EXERCISE INPUT:
· · · · ·
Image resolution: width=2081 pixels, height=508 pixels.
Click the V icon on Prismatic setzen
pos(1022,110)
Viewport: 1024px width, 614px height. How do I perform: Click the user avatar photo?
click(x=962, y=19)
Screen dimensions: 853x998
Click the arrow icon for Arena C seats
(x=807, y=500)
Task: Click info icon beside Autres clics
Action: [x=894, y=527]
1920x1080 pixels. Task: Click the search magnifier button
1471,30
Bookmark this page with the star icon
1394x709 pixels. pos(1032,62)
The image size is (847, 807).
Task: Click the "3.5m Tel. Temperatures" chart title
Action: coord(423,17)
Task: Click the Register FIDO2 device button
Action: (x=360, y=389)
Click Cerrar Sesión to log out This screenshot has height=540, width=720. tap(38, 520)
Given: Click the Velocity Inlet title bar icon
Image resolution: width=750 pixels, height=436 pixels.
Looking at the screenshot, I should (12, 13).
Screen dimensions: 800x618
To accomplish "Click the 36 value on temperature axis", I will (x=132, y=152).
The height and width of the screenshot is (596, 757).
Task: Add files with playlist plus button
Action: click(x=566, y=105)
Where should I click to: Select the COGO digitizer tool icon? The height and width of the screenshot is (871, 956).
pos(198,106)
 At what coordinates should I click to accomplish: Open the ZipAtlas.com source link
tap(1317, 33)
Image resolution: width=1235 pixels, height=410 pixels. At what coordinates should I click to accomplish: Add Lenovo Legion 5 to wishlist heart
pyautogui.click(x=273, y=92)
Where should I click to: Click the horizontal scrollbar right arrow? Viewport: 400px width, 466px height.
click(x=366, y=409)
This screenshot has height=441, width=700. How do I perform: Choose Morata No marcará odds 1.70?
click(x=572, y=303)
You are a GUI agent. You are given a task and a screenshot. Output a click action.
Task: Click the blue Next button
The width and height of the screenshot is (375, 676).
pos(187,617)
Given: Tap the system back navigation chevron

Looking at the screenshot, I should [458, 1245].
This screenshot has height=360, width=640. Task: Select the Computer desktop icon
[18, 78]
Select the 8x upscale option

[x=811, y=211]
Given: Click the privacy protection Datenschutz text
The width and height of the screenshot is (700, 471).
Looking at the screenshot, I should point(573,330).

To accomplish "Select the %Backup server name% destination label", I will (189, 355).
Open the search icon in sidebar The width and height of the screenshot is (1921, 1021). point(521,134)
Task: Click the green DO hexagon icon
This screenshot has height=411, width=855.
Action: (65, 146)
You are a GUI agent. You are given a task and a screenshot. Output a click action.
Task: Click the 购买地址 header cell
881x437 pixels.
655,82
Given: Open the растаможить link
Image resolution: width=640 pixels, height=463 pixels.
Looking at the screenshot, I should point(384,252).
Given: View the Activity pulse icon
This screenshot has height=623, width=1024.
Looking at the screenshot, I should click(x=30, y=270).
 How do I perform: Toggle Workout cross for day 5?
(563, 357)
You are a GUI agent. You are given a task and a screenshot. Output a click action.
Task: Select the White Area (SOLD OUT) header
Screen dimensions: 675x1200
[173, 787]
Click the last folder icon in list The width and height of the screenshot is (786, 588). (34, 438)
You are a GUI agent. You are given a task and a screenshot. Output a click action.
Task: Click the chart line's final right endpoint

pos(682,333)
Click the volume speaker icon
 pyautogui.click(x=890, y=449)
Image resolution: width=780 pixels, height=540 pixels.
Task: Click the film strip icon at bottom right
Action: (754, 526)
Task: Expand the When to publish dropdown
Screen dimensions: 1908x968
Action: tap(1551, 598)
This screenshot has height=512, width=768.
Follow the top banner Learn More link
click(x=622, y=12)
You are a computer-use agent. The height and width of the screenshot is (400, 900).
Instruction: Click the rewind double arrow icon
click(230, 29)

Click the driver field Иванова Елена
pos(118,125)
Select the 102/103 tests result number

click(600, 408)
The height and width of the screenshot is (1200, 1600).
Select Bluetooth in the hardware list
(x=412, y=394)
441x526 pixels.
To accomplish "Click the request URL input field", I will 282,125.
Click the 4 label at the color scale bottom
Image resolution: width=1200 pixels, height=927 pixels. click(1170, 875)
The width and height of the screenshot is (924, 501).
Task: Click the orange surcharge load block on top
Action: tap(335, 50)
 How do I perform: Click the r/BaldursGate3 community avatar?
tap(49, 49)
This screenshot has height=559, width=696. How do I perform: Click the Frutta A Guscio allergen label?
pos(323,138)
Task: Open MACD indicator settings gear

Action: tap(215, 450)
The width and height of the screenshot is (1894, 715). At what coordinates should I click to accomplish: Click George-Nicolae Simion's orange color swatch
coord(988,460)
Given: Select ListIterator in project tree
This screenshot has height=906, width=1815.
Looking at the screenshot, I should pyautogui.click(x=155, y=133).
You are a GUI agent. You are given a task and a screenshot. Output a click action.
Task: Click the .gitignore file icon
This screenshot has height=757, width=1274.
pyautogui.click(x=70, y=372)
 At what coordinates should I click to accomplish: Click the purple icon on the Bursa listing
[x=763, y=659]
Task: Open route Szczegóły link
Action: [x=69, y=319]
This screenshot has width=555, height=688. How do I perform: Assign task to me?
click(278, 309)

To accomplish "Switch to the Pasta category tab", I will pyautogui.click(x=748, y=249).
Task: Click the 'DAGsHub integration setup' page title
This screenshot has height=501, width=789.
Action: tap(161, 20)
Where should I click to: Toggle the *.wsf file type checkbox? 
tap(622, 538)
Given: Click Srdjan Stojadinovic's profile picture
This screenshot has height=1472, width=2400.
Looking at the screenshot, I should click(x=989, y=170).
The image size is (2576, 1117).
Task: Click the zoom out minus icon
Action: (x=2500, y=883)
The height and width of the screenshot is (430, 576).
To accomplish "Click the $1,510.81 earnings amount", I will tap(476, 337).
· · · · ·
TASK ITEM:
With the line that has "This screenshot has height=411, width=855." as the first and the line that has "441x526 pixels." as the last, repeat exactly that run of lines above and no more.

PROBLEM SOLUTION:
This screenshot has height=411, width=855.
Action: (65, 146)
You are a GUI agent. You are given a task and a screenshot. Output a click action.
Task: Click the 购买地址 header cell
881x437 pixels.
655,82
Given: Open the растаможить link
Image resolution: width=640 pixels, height=463 pixels.
Looking at the screenshot, I should point(384,252).
Given: View the Activity pulse icon
This screenshot has height=623, width=1024.
Looking at the screenshot, I should click(x=30, y=270).
 How do I perform: Toggle Workout cross for day 5?
(563, 357)
You are a GUI agent. You are given a task and a screenshot. Output a click action.
Task: Select the White Area (SOLD OUT) header
Screen dimensions: 675x1200
[173, 787]
Click the last folder icon in list The width and height of the screenshot is (786, 588). (34, 438)
You are a GUI agent. You are given a task and a screenshot. Output a click action.
Task: Click the chart line's final right endpoint

pos(682,333)
Click the volume speaker icon
 pyautogui.click(x=890, y=449)
Image resolution: width=780 pixels, height=540 pixels.
Task: Click the film strip icon at bottom right
Action: (754, 526)
Task: Expand the When to publish dropdown
Screen dimensions: 1908x968
Action: tap(1551, 598)
This screenshot has height=512, width=768.
Follow the top banner Learn More link
click(x=622, y=12)
You are a computer-use agent. The height and width of the screenshot is (400, 900).
Instruction: Click the rewind double arrow icon
click(230, 29)

Click the driver field Иванова Елена
pos(118,125)
Select the 102/103 tests result number

click(600, 408)
The height and width of the screenshot is (1200, 1600).
Select Bluetooth in the hardware list
(x=412, y=394)
441x526 pixels.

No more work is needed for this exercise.